Arthritic Problems

Shoulder joint Arthritis

This CT scan shows advanced wear and tear changes in the shoulder joint. In a normal healthy joint a space about 3-4mm would be seen on X-ray images between the head of the humerus and the socket part of the joint representing the normal cartilage of the joint. Arthritis of the shoulder joint is uncommon. It can occur as part of a general disease, either osteo-arthritis or rheumatoid arthritis. It can also happen after an injury. In the condition, the cartilage covering the ends of the bones and making up the joints breaks down and often flakes of into the joint. The joint becomes hot and stiff and the lying of the joint becomes inflamed. In osteoarthritis, spurs form around the margins of the joint and can, sometimes break off inside. Pain can vary from mild to very severe. It is commonest in middle aged and elderly patients. It is normally diagnosed by x-ray. Often, in the early stages, it can be treated with injections and physiotherapy, however, when severe it is best treated with a shoulder replacement as shown in the image. Surgeons at the Upper Limb Centre are skilled in convention shoulder replacement surgery and also in resurfacing replacements. These operations are performed through a 3 inch incision on the front of the shoulder. Extensive physiotherapy is required following these procedures before adequate function returns.

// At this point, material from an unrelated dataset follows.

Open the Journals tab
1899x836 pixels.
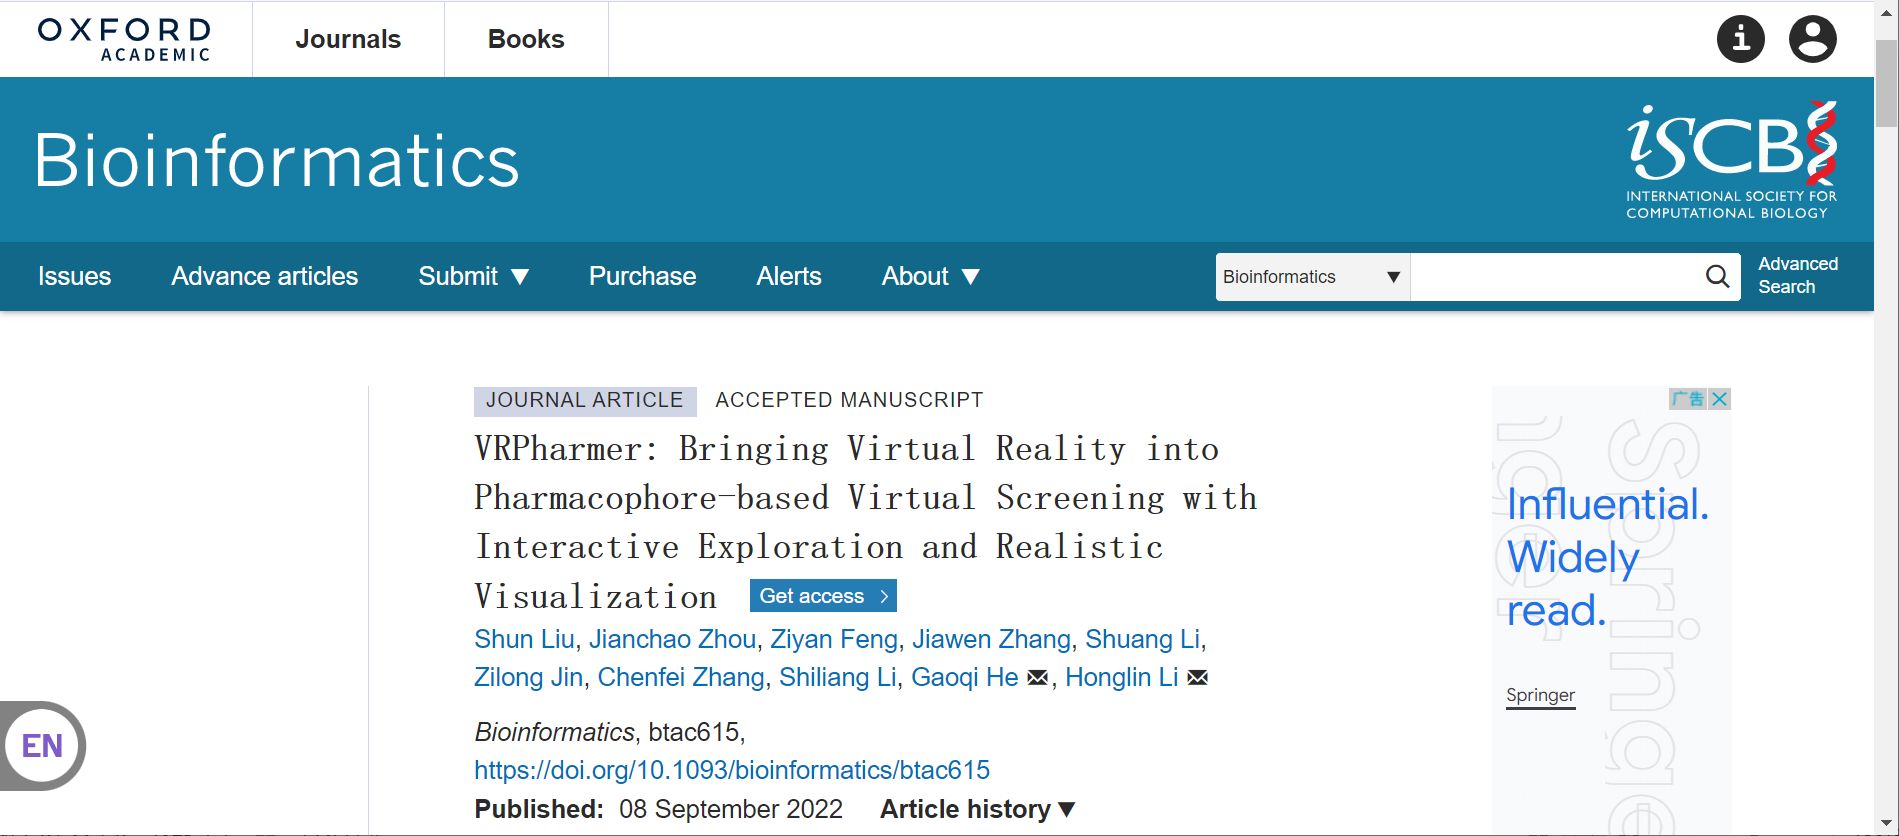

A further article has been written by Mr Hughes for the benefit of local GPs and can be access by following the following link to Shoulder Replacement Information for GPs.

Acromio-clavicular Arthritis

Patients can also develop arthritis in the small joint between the acromion and the outer end of the collar bone. This can be very painful and disabling. At the Upper Limb Center we perform a local removal of the end of the collar bone to relieve symptoms. This can be done by either an arthroscopic or open technique.